Beyond the Headlines

Air Date: Week of

The Amazon rainforest has long been endangered by logging and extraction, but now the Indigenous people who live there are being exposed to coronavirus as well. (Photo: Neil Palmer, CIAT, Flickr, CC BY-NC-ND 2.0)

This week, Environmental Health News editor Peter Dykstra and Bobby Bascomb go Beyond the Headlines to talk about how resource extraction is impacting Indigenous communities from the Amazon rainforest to the Sámi in Finland. And in the history calendar, Peter and Bobby remember two Brazilian environmental activists who were murdered in retaliation for their efforts to protect the Amazon rainforest. 


BASCOMB: It's time for a trip now beyond the headlines with Peter Dykstra. Peter is an editor with Environmental Health News that's EHN.org and dailyclimate.org. Hey there, Peter, what do you have for us this week?

DYKSTRA: Hi, Bobby. There's great concern that as loggers make inroads into the Amazon as it's converted into ranches and farms, and even as religious missionaries make their way deeper and deeper into the Amazon, that one of the things that's going to hit you right along is COVID-19. And these tribes have little defense against the incursion, let alone little defense against the disease. And it could be that President Bolsanaro, has looked for any opportunity to make further inroads into the Amazon, even at the expense of its native inhabitants.

BASCOMB: I imagine that's very, very frustrating for the environmental groups that work with the native people there. I mean, Brazil has a wonderful constitution that really strongly protects their rights to the land and their rights to live their life as they want, but that's not being respected these days.

DYKSTRA: You and your constitution, Bobby. You know, it's so within authoritarian government and the threats on a number of different fronts, including disease are making a bad situation even worse for the Indigenous residents of the Amazon.

BASCOMB: Mmm Indeed. Well, what else do you have for us this week?

Sámi Natives observing drilling rigs taking core samples of precious metals. The Sámi people live in Finland’s northwestern Plains and have herded reindeer since ancient times. (Photo: Courtesy of Thomas Nielsen)

DYKSTRA: In a very different part of the world there's an Indigenous population in Europe in Northern Finland also in Sweden and Norway.

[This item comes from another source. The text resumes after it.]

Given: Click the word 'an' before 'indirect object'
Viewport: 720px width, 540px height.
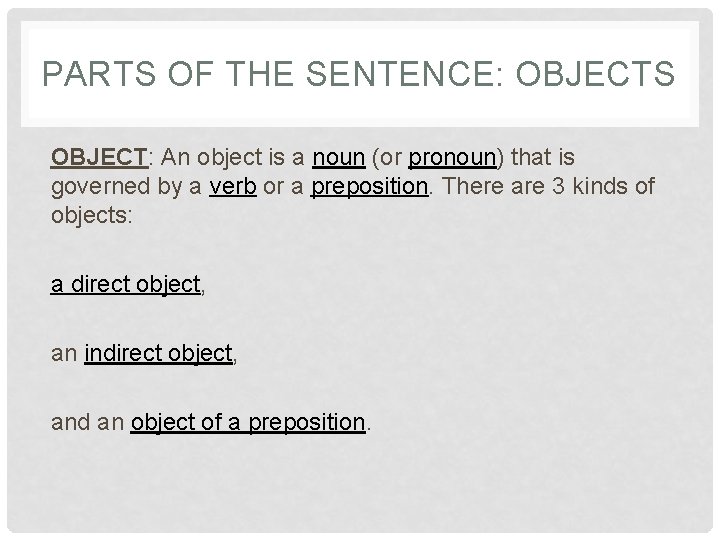Looking at the screenshot, I should coord(64,354).

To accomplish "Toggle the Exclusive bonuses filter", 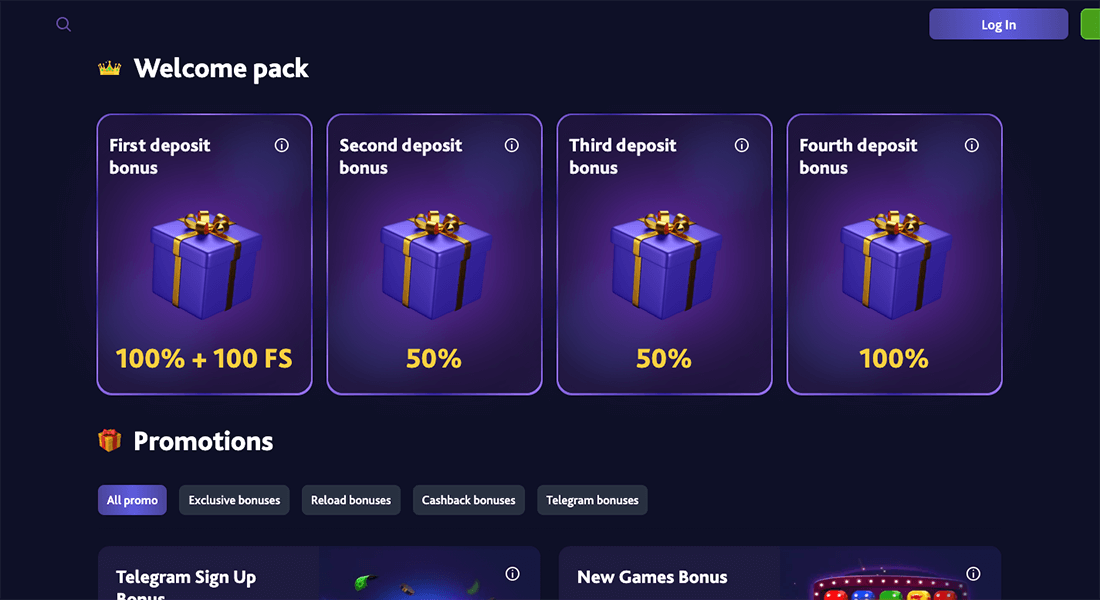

The Sami people are as dependent on herding reindeer as the Plains Indians were in North America on the bison. They're the center of their culture, their food and reindeer herding for the Sami is under threat because their land includes precious metals needed for get this electric vehicle batteries.

BASCOMB: Oh, the irony. What are they finding there that's so attractive?

DYKSTRA: Metals like nickel, copper, vanadium, cobalt, all used in large supply in car batteries, particularly the larger ones that are going to be needed to drive EVs are found there. Europe wants its own supply of these metals. Finland wants to ride this potential economic wave to become the equivalent of an oil state only in precious metals. The Sami people have very, very little recourse to protect their land and culture.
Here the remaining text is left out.